Dataset entries:

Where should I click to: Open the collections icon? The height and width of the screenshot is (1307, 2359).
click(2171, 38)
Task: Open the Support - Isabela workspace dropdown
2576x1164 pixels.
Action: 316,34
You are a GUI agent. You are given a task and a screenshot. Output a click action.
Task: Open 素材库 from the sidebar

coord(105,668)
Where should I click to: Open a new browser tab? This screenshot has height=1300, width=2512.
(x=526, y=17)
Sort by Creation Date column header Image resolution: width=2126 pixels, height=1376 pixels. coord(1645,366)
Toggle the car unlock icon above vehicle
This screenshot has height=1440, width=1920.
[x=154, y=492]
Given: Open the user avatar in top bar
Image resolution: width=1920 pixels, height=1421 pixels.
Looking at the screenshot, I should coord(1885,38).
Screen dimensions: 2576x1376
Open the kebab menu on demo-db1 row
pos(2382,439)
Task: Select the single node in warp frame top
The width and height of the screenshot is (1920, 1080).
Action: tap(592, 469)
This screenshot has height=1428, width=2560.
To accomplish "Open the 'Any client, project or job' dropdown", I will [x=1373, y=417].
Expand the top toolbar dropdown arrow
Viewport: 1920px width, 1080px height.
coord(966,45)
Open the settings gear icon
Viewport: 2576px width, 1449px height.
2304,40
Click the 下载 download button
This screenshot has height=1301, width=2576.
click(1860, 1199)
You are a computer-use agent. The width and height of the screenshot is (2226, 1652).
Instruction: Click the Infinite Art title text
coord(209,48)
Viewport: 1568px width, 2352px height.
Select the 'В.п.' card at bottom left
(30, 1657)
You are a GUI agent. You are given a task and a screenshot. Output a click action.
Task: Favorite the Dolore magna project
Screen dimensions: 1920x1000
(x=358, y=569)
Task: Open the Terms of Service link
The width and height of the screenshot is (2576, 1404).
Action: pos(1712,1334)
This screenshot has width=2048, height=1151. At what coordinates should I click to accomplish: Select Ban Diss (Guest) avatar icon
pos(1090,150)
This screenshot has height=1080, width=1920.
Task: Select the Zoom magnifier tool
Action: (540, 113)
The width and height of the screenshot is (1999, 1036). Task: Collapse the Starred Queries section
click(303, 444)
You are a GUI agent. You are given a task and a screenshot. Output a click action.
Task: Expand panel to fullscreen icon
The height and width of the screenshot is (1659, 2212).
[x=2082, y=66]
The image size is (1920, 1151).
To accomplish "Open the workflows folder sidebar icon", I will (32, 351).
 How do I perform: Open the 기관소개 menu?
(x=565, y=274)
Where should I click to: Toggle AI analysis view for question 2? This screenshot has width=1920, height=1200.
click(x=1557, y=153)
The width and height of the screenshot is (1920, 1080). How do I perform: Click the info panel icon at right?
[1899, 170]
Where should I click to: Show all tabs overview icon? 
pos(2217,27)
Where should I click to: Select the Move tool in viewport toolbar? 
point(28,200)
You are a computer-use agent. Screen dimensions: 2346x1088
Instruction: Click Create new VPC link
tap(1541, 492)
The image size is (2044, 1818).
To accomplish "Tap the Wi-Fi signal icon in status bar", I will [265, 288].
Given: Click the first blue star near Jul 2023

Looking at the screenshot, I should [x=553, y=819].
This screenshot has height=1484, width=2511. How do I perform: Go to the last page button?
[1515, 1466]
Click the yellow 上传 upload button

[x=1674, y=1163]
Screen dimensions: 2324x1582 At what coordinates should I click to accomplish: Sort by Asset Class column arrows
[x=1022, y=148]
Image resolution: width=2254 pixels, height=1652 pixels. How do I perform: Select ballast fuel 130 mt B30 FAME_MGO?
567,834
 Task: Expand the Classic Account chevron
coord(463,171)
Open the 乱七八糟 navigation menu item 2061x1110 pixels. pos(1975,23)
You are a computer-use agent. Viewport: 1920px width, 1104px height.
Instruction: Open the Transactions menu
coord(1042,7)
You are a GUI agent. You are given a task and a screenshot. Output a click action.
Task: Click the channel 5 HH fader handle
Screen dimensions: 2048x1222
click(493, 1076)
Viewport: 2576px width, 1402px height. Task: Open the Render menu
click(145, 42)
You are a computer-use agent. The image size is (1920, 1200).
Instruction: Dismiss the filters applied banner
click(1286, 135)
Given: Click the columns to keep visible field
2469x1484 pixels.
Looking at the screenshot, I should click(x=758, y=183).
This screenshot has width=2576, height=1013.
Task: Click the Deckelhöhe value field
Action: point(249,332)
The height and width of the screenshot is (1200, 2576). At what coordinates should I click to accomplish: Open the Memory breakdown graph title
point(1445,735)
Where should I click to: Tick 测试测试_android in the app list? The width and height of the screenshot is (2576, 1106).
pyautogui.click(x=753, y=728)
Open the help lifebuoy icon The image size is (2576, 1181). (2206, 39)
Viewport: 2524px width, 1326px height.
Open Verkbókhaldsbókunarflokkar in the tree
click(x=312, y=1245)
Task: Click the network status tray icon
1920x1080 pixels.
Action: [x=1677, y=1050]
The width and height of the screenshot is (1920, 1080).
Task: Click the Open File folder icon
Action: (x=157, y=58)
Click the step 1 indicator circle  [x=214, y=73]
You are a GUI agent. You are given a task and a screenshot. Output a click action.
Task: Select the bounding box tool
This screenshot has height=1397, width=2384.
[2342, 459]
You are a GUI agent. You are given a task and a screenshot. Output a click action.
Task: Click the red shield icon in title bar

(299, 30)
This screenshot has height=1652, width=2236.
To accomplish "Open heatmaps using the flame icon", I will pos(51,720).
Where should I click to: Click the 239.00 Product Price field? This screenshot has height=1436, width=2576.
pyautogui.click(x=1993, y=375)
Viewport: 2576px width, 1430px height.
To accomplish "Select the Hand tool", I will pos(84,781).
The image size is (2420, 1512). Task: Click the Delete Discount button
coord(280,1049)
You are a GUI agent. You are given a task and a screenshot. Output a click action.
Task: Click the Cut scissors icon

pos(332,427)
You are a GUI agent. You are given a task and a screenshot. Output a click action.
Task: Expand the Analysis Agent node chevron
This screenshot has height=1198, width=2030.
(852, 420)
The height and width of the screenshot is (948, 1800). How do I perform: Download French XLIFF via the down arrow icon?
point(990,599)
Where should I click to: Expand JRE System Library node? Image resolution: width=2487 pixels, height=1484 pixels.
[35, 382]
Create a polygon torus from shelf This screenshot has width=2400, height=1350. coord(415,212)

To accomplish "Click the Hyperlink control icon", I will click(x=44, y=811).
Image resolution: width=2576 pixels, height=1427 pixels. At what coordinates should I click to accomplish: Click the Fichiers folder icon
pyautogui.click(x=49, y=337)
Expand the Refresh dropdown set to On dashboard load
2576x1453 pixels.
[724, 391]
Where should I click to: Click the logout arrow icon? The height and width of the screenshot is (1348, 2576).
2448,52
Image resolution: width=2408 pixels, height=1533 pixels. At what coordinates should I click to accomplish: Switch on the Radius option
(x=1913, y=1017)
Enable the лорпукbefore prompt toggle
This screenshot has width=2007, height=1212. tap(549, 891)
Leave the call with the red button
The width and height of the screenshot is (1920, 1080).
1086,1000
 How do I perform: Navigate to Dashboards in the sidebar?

## What you have to do
Word for word, return each of the entries shown above.

## Response
Where should I click to: Open the collections icon? The height and width of the screenshot is (1307, 2359).
click(2171, 38)
Task: Open the Support - Isabela workspace dropdown
2576x1164 pixels.
Action: 316,34
You are a GUI agent. You are given a task and a screenshot. Output a click action.
Task: Open 素材库 from the sidebar

coord(105,668)
Where should I click to: Open a new browser tab? This screenshot has height=1300, width=2512.
(x=526, y=17)
Sort by Creation Date column header Image resolution: width=2126 pixels, height=1376 pixels. coord(1645,366)
Toggle the car unlock icon above vehicle
This screenshot has height=1440, width=1920.
[x=154, y=492]
Given: Open the user avatar in top bar
Image resolution: width=1920 pixels, height=1421 pixels.
Looking at the screenshot, I should coord(1885,38).
Screen dimensions: 2576x1376
Open the kebab menu on demo-db1 row
pos(2382,439)
Task: Select the single node in warp frame top
The width and height of the screenshot is (1920, 1080).
Action: tap(592, 469)
This screenshot has height=1428, width=2560.
To accomplish "Open the 'Any client, project or job' dropdown", I will [x=1373, y=417].
Expand the top toolbar dropdown arrow
Viewport: 1920px width, 1080px height.
coord(966,45)
Open the settings gear icon
Viewport: 2576px width, 1449px height.
2304,40
Click the 下载 download button
This screenshot has height=1301, width=2576.
click(1860, 1199)
You are a computer-use agent. The width and height of the screenshot is (2226, 1652).
Instruction: Click the Infinite Art title text
coord(209,48)
Viewport: 1568px width, 2352px height.
Select the 'В.п.' card at bottom left
(30, 1657)
You are a GUI agent. You are given a task and a screenshot. Output a click action.
Task: Favorite the Dolore magna project
Screen dimensions: 1920x1000
(x=358, y=569)
Task: Open the Terms of Service link
The width and height of the screenshot is (2576, 1404).
Action: pos(1712,1334)
This screenshot has width=2048, height=1151. At what coordinates should I click to accomplish: Select Ban Diss (Guest) avatar icon
pos(1090,150)
This screenshot has height=1080, width=1920.
Task: Select the Zoom magnifier tool
Action: (540, 113)
The width and height of the screenshot is (1999, 1036). Task: Collapse the Starred Queries section
click(303, 444)
You are a GUI agent. You are given a task and a screenshot. Output a click action.
Task: Expand panel to fullscreen icon
The height and width of the screenshot is (1659, 2212).
[x=2082, y=66]
The image size is (1920, 1151).
To accomplish "Open the workflows folder sidebar icon", I will (32, 351).
 How do I perform: Open the 기관소개 menu?
(x=565, y=274)
Where should I click to: Toggle AI analysis view for question 2? This screenshot has width=1920, height=1200.
click(x=1557, y=153)
The width and height of the screenshot is (1920, 1080). How do I perform: Click the info panel icon at right?
[1899, 170]
Where should I click to: Show all tabs overview icon? 
pos(2217,27)
Where should I click to: Select the Move tool in viewport toolbar? 
point(28,200)
You are a computer-use agent. Screen dimensions: 2346x1088
Instruction: Click Create new VPC link
tap(1541, 492)
The image size is (2044, 1818).
To accomplish "Tap the Wi-Fi signal icon in status bar", I will [265, 288].
Given: Click the first blue star near Jul 2023

Looking at the screenshot, I should [x=553, y=819].
This screenshot has height=1484, width=2511. How do I perform: Go to the last page button?
[1515, 1466]
Click the yellow 上传 upload button

[x=1674, y=1163]
Screen dimensions: 2324x1582 At what coordinates should I click to accomplish: Sort by Asset Class column arrows
[x=1022, y=148]
Image resolution: width=2254 pixels, height=1652 pixels. How do I perform: Select ballast fuel 130 mt B30 FAME_MGO?
567,834
 Task: Expand the Classic Account chevron
coord(463,171)
Open the 乱七八糟 navigation menu item 2061x1110 pixels. pos(1975,23)
You are a computer-use agent. Viewport: 1920px width, 1104px height.
Instruction: Open the Transactions menu
coord(1042,7)
You are a GUI agent. You are given a task and a screenshot. Output a click action.
Task: Click the channel 5 HH fader handle
Screen dimensions: 2048x1222
click(493, 1076)
Viewport: 2576px width, 1402px height. Task: Open the Render menu
click(145, 42)
You are a computer-use agent. The image size is (1920, 1200).
Instruction: Dismiss the filters applied banner
click(1286, 135)
Given: Click the columns to keep visible field
2469x1484 pixels.
Looking at the screenshot, I should click(x=758, y=183).
This screenshot has width=2576, height=1013.
Task: Click the Deckelhöhe value field
Action: point(249,332)
The height and width of the screenshot is (1200, 2576). At what coordinates should I click to accomplish: Open the Memory breakdown graph title
point(1445,735)
Where should I click to: Tick 测试测试_android in the app list? The width and height of the screenshot is (2576, 1106).
pyautogui.click(x=753, y=728)
Open the help lifebuoy icon The image size is (2576, 1181). (2206, 39)
Viewport: 2524px width, 1326px height.
Open Verkbókhaldsbókunarflokkar in the tree
click(x=312, y=1245)
Task: Click the network status tray icon
1920x1080 pixels.
Action: [x=1677, y=1050]
The width and height of the screenshot is (1920, 1080).
Task: Click the Open File folder icon
Action: (x=157, y=58)
Click the step 1 indicator circle  [x=214, y=73]
You are a GUI agent. You are given a task and a screenshot. Output a click action.
Task: Select the bounding box tool
This screenshot has height=1397, width=2384.
[2342, 459]
You are a GUI agent. You are given a task and a screenshot. Output a click action.
Task: Click the red shield icon in title bar

(299, 30)
This screenshot has height=1652, width=2236.
To accomplish "Open heatmaps using the flame icon", I will pos(51,720).
Where should I click to: Click the 239.00 Product Price field? This screenshot has height=1436, width=2576.
pyautogui.click(x=1993, y=375)
Viewport: 2576px width, 1430px height.
To accomplish "Select the Hand tool", I will pos(84,781).
The image size is (2420, 1512). Task: Click the Delete Discount button
coord(280,1049)
You are a GUI agent. You are given a task and a screenshot. Output a click action.
Task: Click the Cut scissors icon

pos(332,427)
You are a GUI agent. You are given a task and a screenshot. Output a click action.
Task: Expand the Analysis Agent node chevron
This screenshot has height=1198, width=2030.
(852, 420)
The height and width of the screenshot is (948, 1800). How do I perform: Download French XLIFF via the down arrow icon?
point(990,599)
Where should I click to: Expand JRE System Library node? Image resolution: width=2487 pixels, height=1484 pixels.
[35, 382]
Create a polygon torus from shelf This screenshot has width=2400, height=1350. coord(415,212)

To accomplish "Click the Hyperlink control icon", I will click(x=44, y=811).
Image resolution: width=2576 pixels, height=1427 pixels. At what coordinates should I click to accomplish: Click the Fichiers folder icon
pyautogui.click(x=49, y=337)
Expand the Refresh dropdown set to On dashboard load
2576x1453 pixels.
[724, 391]
Where should I click to: Click the logout arrow icon? The height and width of the screenshot is (1348, 2576).
2448,52
Image resolution: width=2408 pixels, height=1533 pixels. At what coordinates should I click to accomplish: Switch on the Radius option
(x=1913, y=1017)
Enable the лорпукbefore prompt toggle
This screenshot has width=2007, height=1212. tap(549, 891)
Leave the call with the red button
The width and height of the screenshot is (1920, 1080).
1086,1000
 How do I perform: Navigate to Dashboards in the sidebar?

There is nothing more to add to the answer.